Anne couldn’t remember Mary’s place of birth but thought it was something like Longford. She did however remember the name of Mary’s sisters in Australia including Bridget’s married name of Widdup. Mary’s death certificate hadn’t obliged me with anything more than the usual “Co Clare”. Luckily her sister’s death certificate was more helpful and named Broadford as her place of birth though mixing up the parents’ names. It also enlightened me that Bridget had spent a year in Queensland and the rest of her Australian life had been lived in New South Wales. This tends to support the story that Bridget and Mary arrived together. The benefits of tracing siblings!
Another of Anne’s historical gifts was the name of family members in Sydney. Through these cousins I was able to combine their personal knowledge with archival and other research to confirm the links in Australia and Ireland. Through them, too, I was able to link up with some of Mary’s sister’s descendants who live in the USA. The triangulation of the family names in the record sources meant I could pin down the family in the townland of Ballykelly in the Parish of Kilseily, Broadford, Clare.
I’ve never regarded oral history as one of my strong suits so I’m eternally grateful that Anne Kunkel was the perfect interviewee, clear and accurate in her responses in ways that could often readily be verified in the official records. Her closeness to her grandmother as a small child meant that she had kept these stories close to her heart through all those years, to pass on just before her own death. But her gifts didn’t stop there. She also provided me with stories of their farm and the day to day life (she, her brother and her parents had come to live with the Kunkel grandparents in their old age). The stories of George Kunkel preparing his sausages and the ways of the farm are treasured parts of our family history. Without Anne Kunkel’s gifts, her grandmother would have remained just another Mary O’Brien from Co Clare, never to be distinguished from her many compatriots of that name.
Mary’s own life experience and stamina
Mary O’Brien was born around 1834 in rural Clare. She would have been about 12 when the Irish Famine decimated its people. Because the parish registers only start in 1844, there is no record of Mary’s birth, nor that of any siblings born before that time. Catholic registers don’t usually record deaths and the Church of Ireland records, which did sometimes include all burials, no longer exist, so there is no way of knowing how many of her family may have died, though if they were typical perhaps as many as half would have fallen victim through this terrible time. What is clear from the registers is how the marriage and baptism rates plummet during the Famine.

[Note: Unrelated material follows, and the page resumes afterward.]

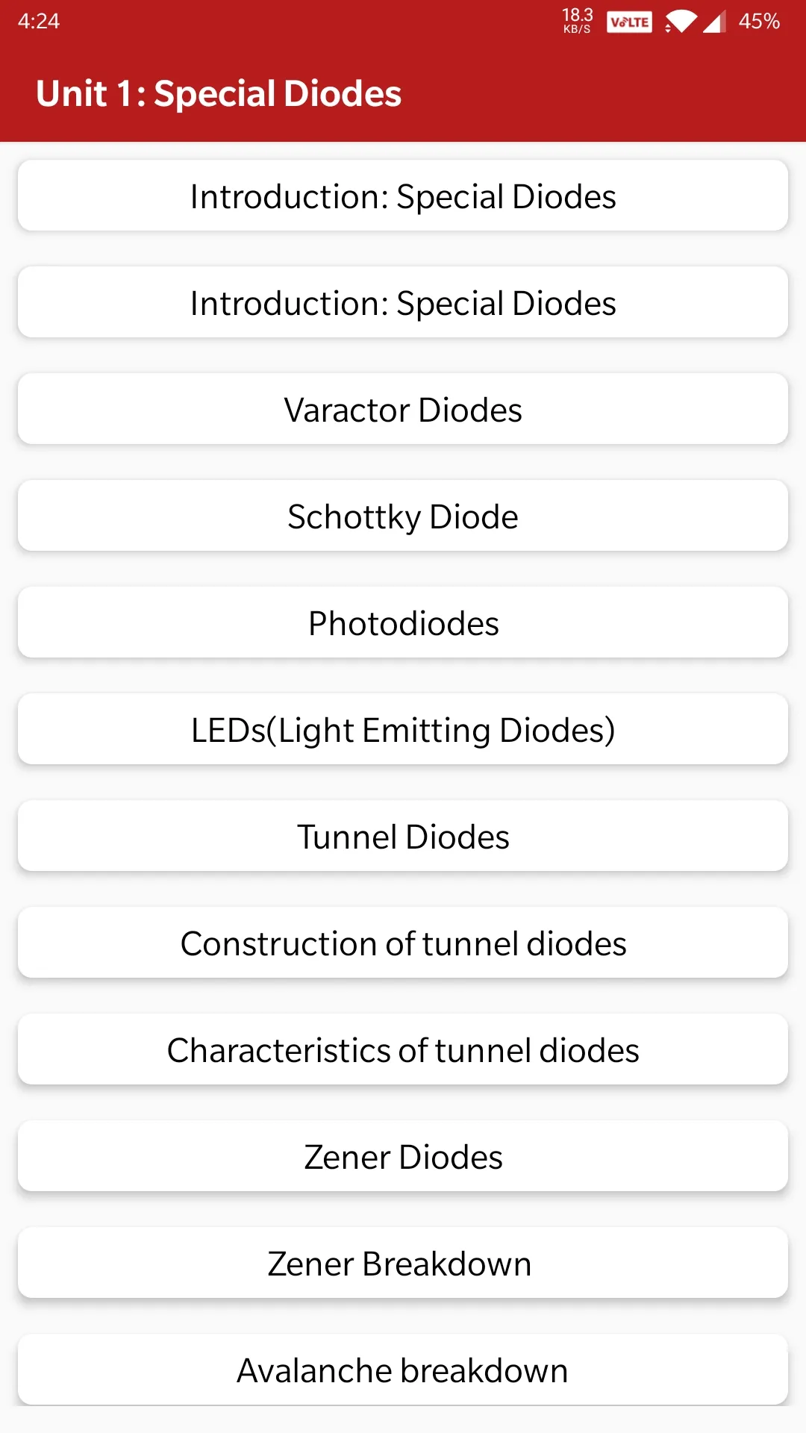This screenshot has height=1433, width=806.
Task: Tap the mobile signal strength icon
Action: (714, 22)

Mary’s survival will no doubt have given her a high level of immunity to illness, as well as the strength as an adult to persevere when life’s challenges may have seemed insurmountable. She was a country girl, used to hard work and few frills, and life as a pioneer demanded all the skills, courage and stamina she could bring to bear. In her old age she was able to travel by train to Sydney to see her daughter and her sister’s children. I wonder did she ever meet up with her sister Bridget again after they parted in Moreton Bay in the 1850s? No one seems to know. Although she herself couldn’t write, the families plainly knew where each was, and must have kept in touch somehow. Perhaps her husband, who could write, had been able to keep them connected. Sadly no letters survive from their life in Murphys Creek, either in Australia or Ireland…at least as far as I can determine. How strange then, to meet with the inheritor of the O’Brien land in Ballykelly and both be astonished at our mutual knowledge of the family.
The power of oral history and personal knowledge! Oh, yes, and someone, somewhere has photographs.